**任务要求 1:** 关于I类PI3K结构的原文摘录中，“I类B（IB）PI3K由调节亚基p101和催化亚基p110γ组成，两者各由单一基因编码。”这句话译成英文应该怎么说？
**任务要求 2:** 请从关于I类PI3K结构的原文摘录最后一句之后接着往下写。

──────── 原文摘录 ────────

I类PI3K为异源二聚体分子，由调节亚基和催化亚基组成。根据序列相似性，可进一步分为IA和IB两个亚群。 I类A（IA）PI3K由一个p110催化亚基与一个较短的调节亚基（通常为p85）组成。调节亚基有五种变体，催化亚基有三种变体。 I类B（IB）PI3K由调节亚基p101和催化亚基p110γ组成，两者各由单一基因编码。

p85调节亚基含有SH2和SH3结构域。SH2结构域优先结合氨基酸序列中含有Y-X-X-M磷酸化酪氨酸残基。

──────── 展示数据 ────────

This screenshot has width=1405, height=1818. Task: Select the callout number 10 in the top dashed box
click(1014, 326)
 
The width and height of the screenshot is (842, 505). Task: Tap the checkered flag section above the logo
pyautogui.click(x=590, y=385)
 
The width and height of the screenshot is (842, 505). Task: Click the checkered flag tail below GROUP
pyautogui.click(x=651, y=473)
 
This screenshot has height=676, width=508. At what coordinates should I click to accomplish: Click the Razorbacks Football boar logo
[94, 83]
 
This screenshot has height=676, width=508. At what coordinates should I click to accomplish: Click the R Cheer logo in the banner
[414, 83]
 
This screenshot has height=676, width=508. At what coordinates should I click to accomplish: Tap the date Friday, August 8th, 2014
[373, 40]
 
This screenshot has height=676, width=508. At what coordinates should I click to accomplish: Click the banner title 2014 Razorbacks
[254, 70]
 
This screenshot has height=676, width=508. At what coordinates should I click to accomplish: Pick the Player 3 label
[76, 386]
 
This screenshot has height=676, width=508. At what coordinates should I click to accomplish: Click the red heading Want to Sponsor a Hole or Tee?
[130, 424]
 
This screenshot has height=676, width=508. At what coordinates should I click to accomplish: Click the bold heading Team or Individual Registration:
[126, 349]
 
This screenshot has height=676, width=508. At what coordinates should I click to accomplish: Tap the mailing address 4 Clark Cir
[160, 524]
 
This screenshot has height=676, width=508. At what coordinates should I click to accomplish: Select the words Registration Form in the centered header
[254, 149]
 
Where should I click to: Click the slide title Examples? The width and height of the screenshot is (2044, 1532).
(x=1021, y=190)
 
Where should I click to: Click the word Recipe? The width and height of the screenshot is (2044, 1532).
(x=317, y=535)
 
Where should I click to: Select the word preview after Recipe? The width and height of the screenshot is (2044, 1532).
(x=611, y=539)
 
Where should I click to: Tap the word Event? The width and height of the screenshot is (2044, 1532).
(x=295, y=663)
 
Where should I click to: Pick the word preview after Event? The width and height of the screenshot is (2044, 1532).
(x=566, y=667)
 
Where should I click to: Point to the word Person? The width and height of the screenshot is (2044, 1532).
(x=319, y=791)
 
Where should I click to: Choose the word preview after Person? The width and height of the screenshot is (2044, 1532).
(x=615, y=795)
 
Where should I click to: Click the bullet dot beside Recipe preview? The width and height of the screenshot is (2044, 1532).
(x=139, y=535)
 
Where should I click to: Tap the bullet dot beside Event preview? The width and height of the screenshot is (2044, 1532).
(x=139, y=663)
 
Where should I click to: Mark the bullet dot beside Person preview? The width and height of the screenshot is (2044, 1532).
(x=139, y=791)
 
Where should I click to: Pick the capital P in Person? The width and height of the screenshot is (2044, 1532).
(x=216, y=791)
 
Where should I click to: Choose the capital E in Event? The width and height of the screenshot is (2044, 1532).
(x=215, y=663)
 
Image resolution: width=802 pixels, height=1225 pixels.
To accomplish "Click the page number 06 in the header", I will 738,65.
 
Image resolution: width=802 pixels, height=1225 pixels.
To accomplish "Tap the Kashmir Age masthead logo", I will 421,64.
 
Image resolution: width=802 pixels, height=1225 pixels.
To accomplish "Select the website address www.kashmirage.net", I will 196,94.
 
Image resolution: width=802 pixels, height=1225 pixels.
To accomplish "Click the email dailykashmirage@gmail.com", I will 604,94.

────────

**参考答案 1:** Class IB PI3K consists of the regulatory subunit p101 and the catalytic subunit p110γ, each of which is encoded by a single gene.

**参考答案 2:**
该信号通路可被多种信号激活，包括激素、生长因子和细胞外基质（ECM）成分。其激活过程通常始于胞外配体与质膜上的受体酪氨酸激酶（RTK）结合，导致受体二聚化，并在胞内区酪氨酸残基发生交互磷酸化。调节亚基p85通过其Src同源2（SH2）结构域结合至激活受体上的磷酸化酪氨酸残基，随后招募催化亚基p110，形成具有完全活性的PI3K酶。另一种激活方式是接头分子Grb2结合RTK的磷酸化YXN基序，并通过Grb2相关结合（GAB）支架蛋白招募p85。

p110亚基也可在无p85的情况下被招募。例如，Grb2还能结合Ras-GEF Sos1，激活Ras。Ras-GTP随后激活PI3K的p110亚基。其他接头分子，如胰岛素受体底物（IRS），也可激活p110。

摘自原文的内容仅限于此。